Die Partner der Bahn bei Stuttgart 21 geben an diesem Mittwoch ihre Klageerwiderung gegen die Mitzahlung an den Mehrkosten ab. Sie erwarten, dass die Klage der Bahn abgewiesen wird. Zuversichtlich machen sie Dokumente des Ex-Bahnchefs Hartmut Mehdorn.
Stuttgart - Das Land Baden-Württemberg sowie die Stadt und Region Stuttgart und die Flughafengesellschaft wehren sich mit vier Anwaltsbüros gegen die von der Bahn verlangte unendliche Mitzahlung an Stuttgart 21. Der Konzern hatte nach einem Beschluss des Aufsichtsrates im Dezember 2016 Klage vor dem Verwaltungsgericht eingereicht. Stuttgart 21 steht seit vergangener Woche statt bei den vertraglich vereinbarten 4,5 bei 8,2 Milliarden Euro Baukosten. Von den Mehrkosten sollen die Partner laut Klage 65 Prozent übernehmen – das macht 2,4 Milliarden Euro. Das Land, die Region und die Flughafengesellschaft haben am Mittwoch ihre Klageerwiderungen am Verwaltungsgericht eingereicht, die Stadt hat um eine weitere Fristverlängerung gebeten und wird im Februar die Erwiderung abliefern.

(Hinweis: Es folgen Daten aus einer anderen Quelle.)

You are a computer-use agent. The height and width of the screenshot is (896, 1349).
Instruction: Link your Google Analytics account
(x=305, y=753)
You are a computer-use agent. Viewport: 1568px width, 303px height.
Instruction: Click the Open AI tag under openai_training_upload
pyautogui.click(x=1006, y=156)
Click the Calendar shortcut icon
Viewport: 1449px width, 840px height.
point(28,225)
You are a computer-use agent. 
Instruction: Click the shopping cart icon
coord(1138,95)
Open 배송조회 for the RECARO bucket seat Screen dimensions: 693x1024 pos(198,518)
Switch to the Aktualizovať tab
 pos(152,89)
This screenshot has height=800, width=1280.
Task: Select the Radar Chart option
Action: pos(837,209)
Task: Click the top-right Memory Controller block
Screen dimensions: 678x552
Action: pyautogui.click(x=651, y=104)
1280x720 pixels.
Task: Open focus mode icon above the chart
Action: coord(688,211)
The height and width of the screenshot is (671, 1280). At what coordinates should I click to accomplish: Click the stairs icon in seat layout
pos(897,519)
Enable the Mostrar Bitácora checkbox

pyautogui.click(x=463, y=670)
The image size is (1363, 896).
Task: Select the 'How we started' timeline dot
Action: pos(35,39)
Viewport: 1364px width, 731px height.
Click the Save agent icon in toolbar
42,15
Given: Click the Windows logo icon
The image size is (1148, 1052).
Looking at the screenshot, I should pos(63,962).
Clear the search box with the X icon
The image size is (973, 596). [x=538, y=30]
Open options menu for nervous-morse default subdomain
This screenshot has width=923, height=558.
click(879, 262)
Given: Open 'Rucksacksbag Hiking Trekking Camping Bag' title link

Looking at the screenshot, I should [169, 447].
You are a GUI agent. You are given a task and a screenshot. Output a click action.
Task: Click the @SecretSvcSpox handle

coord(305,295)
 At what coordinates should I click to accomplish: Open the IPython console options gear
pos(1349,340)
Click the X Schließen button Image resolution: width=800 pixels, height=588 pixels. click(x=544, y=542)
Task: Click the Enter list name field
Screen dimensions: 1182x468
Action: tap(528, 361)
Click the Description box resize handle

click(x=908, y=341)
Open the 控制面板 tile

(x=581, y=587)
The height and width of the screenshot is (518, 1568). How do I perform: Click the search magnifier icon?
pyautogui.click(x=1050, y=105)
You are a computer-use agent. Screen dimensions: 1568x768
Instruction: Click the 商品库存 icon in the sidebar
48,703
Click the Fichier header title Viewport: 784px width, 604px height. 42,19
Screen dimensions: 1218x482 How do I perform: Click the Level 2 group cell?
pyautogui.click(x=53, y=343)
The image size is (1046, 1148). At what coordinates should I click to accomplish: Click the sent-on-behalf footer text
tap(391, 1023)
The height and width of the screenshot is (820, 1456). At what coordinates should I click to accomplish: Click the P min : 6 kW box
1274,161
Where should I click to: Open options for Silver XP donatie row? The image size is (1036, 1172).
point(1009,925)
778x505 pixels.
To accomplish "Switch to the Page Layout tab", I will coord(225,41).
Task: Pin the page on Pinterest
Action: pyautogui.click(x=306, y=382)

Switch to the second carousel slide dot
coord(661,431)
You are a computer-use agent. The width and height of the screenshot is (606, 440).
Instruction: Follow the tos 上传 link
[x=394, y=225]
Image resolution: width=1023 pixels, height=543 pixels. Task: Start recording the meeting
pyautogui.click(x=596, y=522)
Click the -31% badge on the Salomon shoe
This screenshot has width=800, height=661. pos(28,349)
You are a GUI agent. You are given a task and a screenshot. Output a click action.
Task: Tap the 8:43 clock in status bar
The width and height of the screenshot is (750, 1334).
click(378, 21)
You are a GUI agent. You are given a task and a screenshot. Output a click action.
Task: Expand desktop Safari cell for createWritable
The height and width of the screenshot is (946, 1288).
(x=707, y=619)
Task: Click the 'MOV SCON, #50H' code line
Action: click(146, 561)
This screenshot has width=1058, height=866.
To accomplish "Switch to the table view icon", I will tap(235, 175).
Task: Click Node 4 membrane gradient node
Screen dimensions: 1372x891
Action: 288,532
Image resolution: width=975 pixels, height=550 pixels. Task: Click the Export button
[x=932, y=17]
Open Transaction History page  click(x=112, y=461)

Zuversichtlich macht das Land eine 2007 getroffene Absprache zwischen dem damaligen Ministerpräsidenten Günther Oettinger und dem früheren Bahn-Chef Hartmut Mehdorn. Nach Darstellung des Landes verzichtete Mehdorn damals auf eine eindeutige Finanzierungsklausel zur Beteiligung der Projektpartner an möglichen Mehrkosten, weil es ihm wichtiger war, dass das Land damals eine Geldzusage von weiteren 473 Millionen Euro machte, die die Projektpartner übernahmen. In einer ersten Reaktion erklärte die Bahn, dass „sie sich an Spekulationen über mögliche Finanzierungsanteile der Projektpartner an den Mehrkosten nicht beteiligen wird, bevor das laufende Verfahren nicht abgeschlossen ist“. Oettinger, EU-Kommissar in Brüssel, erklärte, dass er sich „mit Respekt vor allen Beteiligten“ zu dem Thema nicht äußern wolle.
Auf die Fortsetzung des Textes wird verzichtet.